Activity list.
• A. In the excerpt about Jack Hinson and Civil War bushwhackers, how long was the barrel of the rifle Jack commissioned?
• B. Continue the excerpt about Jack Hinson and Civil War bushwhackers, picking up right after its final sentence.

Document excerpt.
•••
It wasn't just Soldiers they went after, however. There were many cases where they'd target Unionist farmers and sympathizers, as well. Still, others were not so politically motivated. Some bushwhackers were bandits who took advantage of the deteriorating law-and-order situation to prey on isolated homesteads. In some cases, they even attacked entire communities.

After the fall of Fort Donelson to Union troops, guerrilla attacks on Union Soldiers and their supporters increased. As a result, it became policy to torture and execute any suspected bushwhackers without a trial.

In the fall of 1862, Jack's 22-year-old son George Hinson, and his 17-year-old brother, Jack, went deer hunting about a mile from their home as they always did. Unfortunately, they came across a Union patrol who suspected them of being bushwhackers.

The boys were tied to a tree then shot, after which their bodies were dragged back to town. There the corpses were paraded around the Dover courthouse square as an example of the Union's zero-tolerance policy toward resistance. The remains were then decapitated and left there, while the heads were brought to the Hinson plantation.

Before the entire family, the heads were stuck on two gate posts as an example of Union justice. The Lieutenant in charge wanted to arrest the Hinsons for their relationship to the two alleged bushwhackers but was informed about Grant's stay on the property. He was also told that the Major General would not take kindly to any mistreatment of the surviving Hinsons, so they were left alone.

That was the Lieutenant's second mistake of the day.

Of Scottish-Irish descent, Jack could not let the murders of his sons go unpunished. He buried his children's remains, then sent the rest of his family and slaves to West Tennessee to stay with relatives.

He then commissioned a special 0.50 caliber rifle with a percussion-cap muzzle-loader. Besides its lack of decorative brass ornamentation, this rifle was also unique because it had a 41-inch long octagonal barrel that weighed 17 pounds. The length of the barrel ensured that he could accurately hit targets from half a mile away.

As to the octagonal shape, it was based on the Whitworth Rifle. With its hexagonal barrel, it could shoot farther (2,000 yards) and more accurately than the Pattern 1853 Enfield (1,400 yards) with its traditional round rifled barrel.

Moving into a cave above the Tennessee River, Jack became a bushwhacker at the age of 57.
•••
Extracted information.

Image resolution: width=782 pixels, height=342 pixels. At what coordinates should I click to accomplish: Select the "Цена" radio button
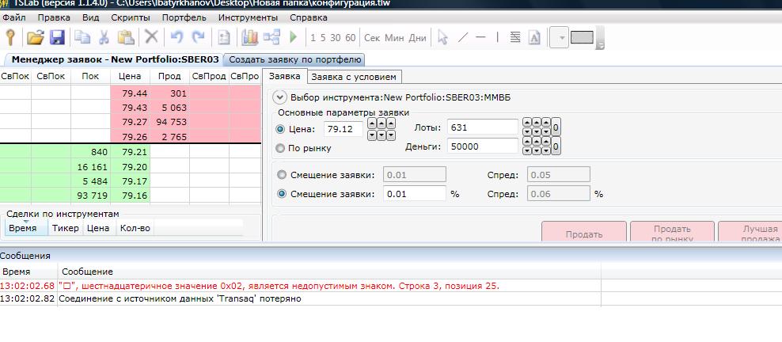(280, 129)
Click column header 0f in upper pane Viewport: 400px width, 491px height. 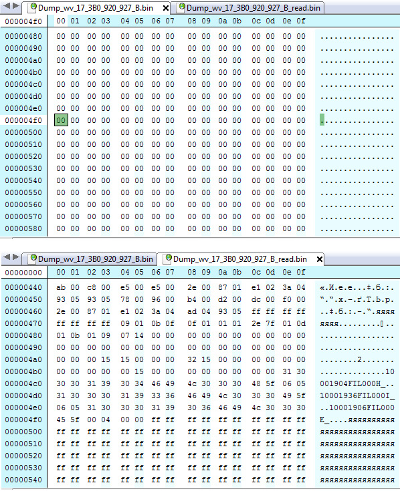301,21
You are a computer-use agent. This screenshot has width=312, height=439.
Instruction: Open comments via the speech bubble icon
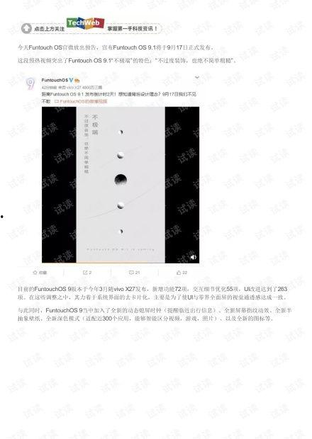[134, 273]
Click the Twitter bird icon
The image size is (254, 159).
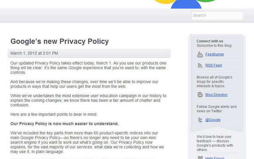tap(200, 120)
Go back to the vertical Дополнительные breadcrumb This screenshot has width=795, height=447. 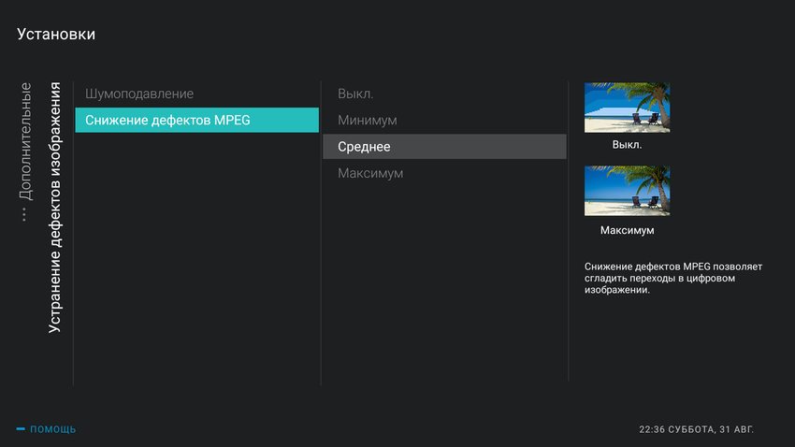click(25, 140)
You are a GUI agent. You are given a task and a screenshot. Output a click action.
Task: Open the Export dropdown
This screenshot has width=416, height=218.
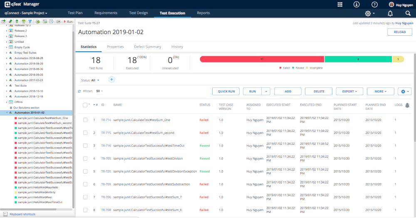[349, 91]
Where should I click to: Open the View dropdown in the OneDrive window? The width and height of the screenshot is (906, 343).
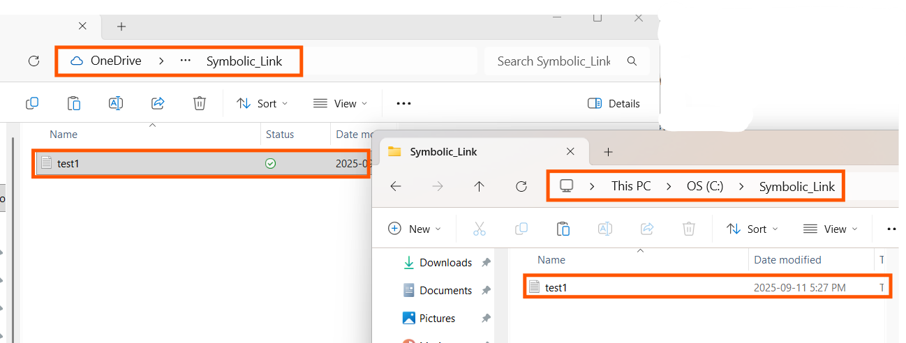340,103
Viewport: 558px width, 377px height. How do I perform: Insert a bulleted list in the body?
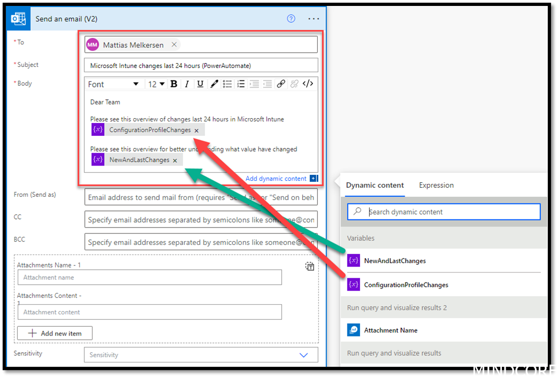(x=227, y=84)
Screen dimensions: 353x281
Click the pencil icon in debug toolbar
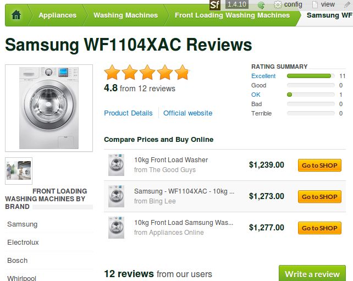click(348, 5)
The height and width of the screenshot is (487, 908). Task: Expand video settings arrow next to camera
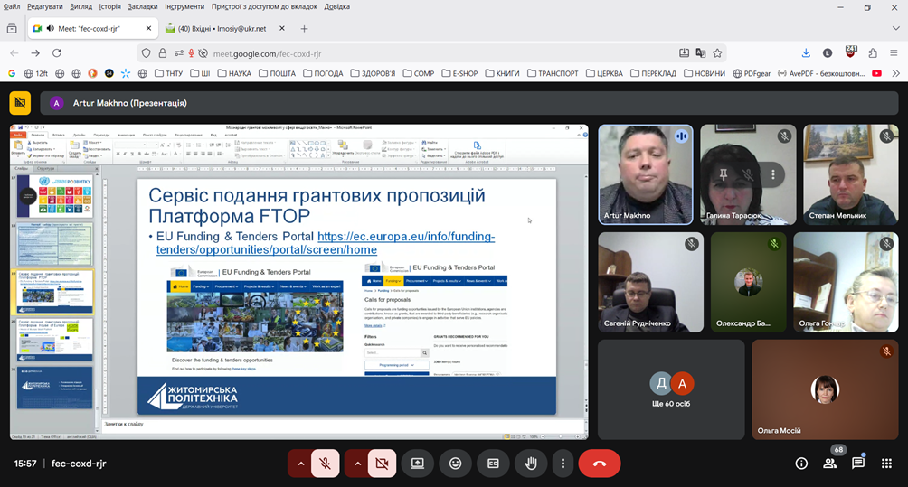(357, 464)
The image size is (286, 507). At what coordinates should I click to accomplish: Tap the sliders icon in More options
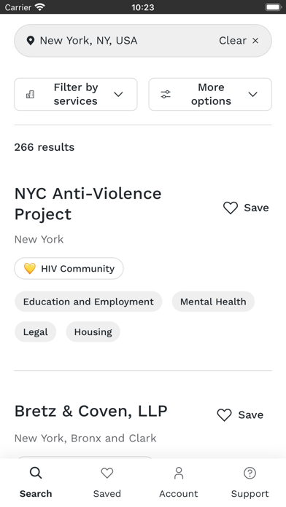point(166,95)
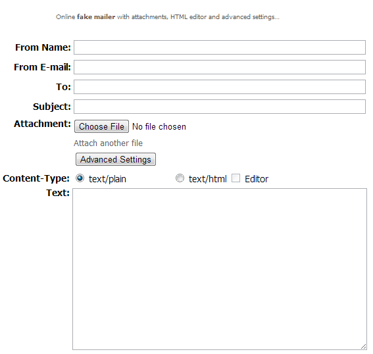The height and width of the screenshot is (354, 373).
Task: Click the text/plain option label
Action: [107, 179]

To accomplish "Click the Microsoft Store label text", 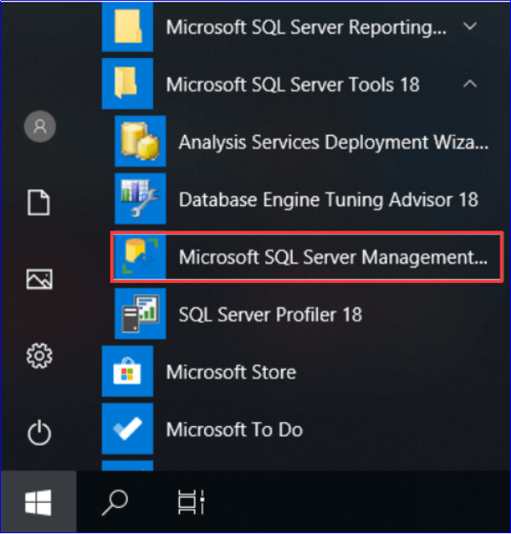I will [231, 372].
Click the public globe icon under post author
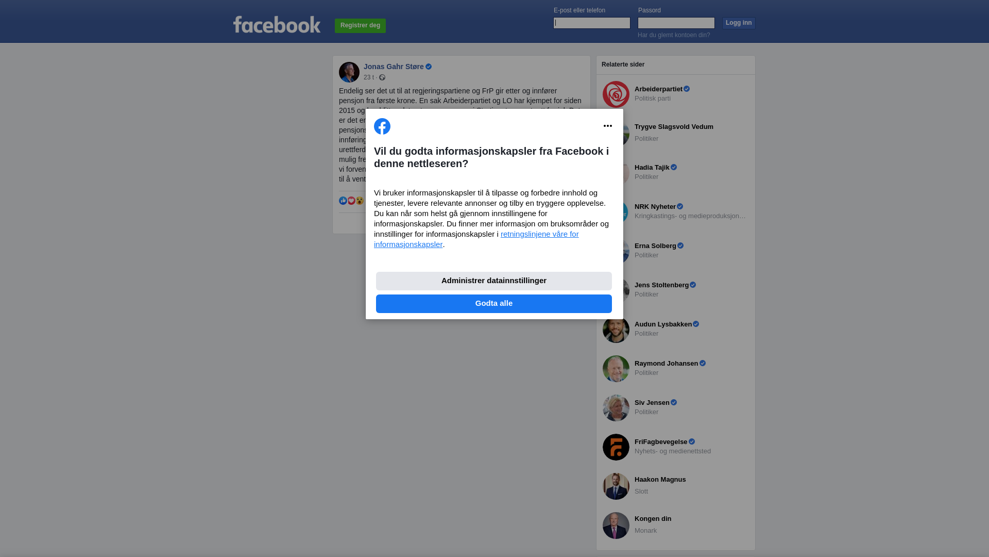The image size is (989, 557). [382, 77]
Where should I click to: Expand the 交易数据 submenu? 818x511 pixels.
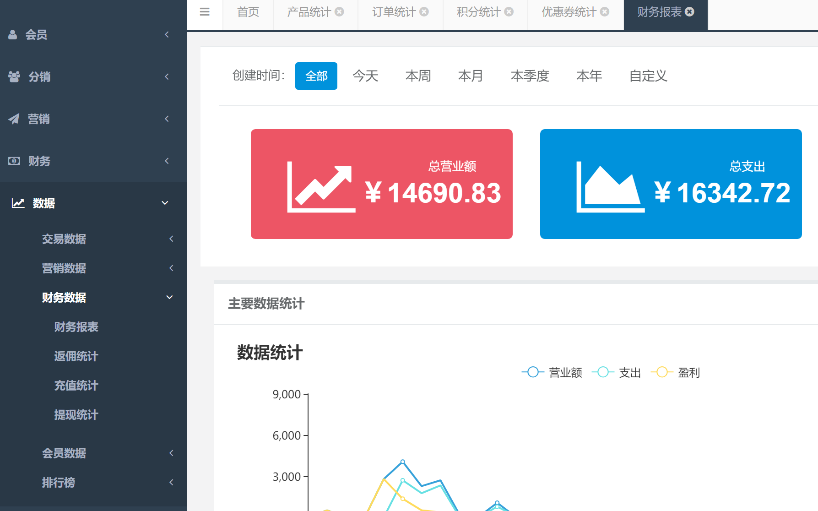(64, 239)
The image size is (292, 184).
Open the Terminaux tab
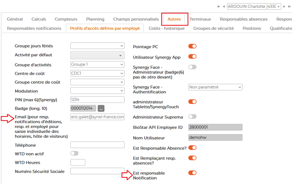(x=200, y=19)
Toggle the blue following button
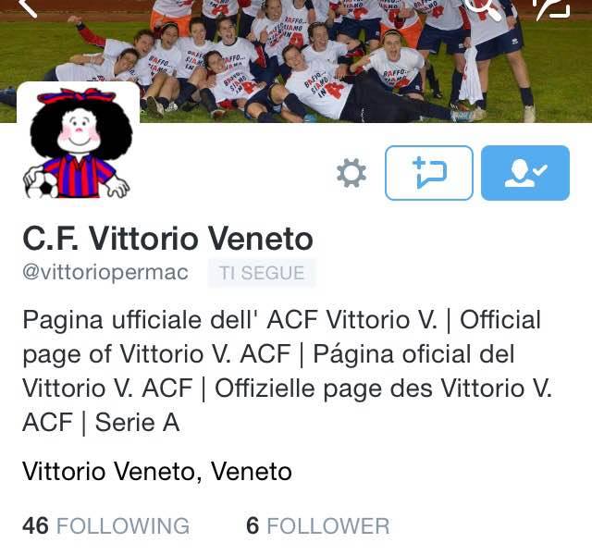 coord(525,173)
•••
Responses per task.
• A. 41 inches.

• B.
His first target was the Lieutenant who ordered his sons shot and beheaded. The man was killed as he rode in front of his column. The second target was the Soldier who placed the heads on the gateposts. It didn't take the Union long to connect the dots, so they burned down the abandoned Hinson plantation.

The Tennessee and Cumberland rivers were major transport hubs, so he frequented both. From his higher vantage points, he targeted Union boats, picking off captains and Officers, as well as disrupting the flow of river traffic.

The most spectacular story of his sniping career was when an entire boat of Union Soldiers surrendered to him. After Jack fired on the boat, the captain thought he was being attacked by Confederate Soldiers. To avoid further bloodshed, the captain beached his boat, raised a white tablecloth, and waited to be captured. But Jack couldn't possibly handle them all, so he retreated and let them wait.

Though he remained apolitical, he began helping the Confederate Army. In November 1864, for example, he guided Lieutenant General Nathan Bedford Forrest to Johnsonville to attack its Union supply center.

Jack died on 28 April 1874 and lies buried in the family plot in Cane Creek Cemetery.

With help from the locals and by constantly staying on the move, he avoided capture despite the massive manhunt for him. His family was not so lucky, however. Two of his younger children had died of disease, while the son who joined the army also died, as did another during a guerrilla raid.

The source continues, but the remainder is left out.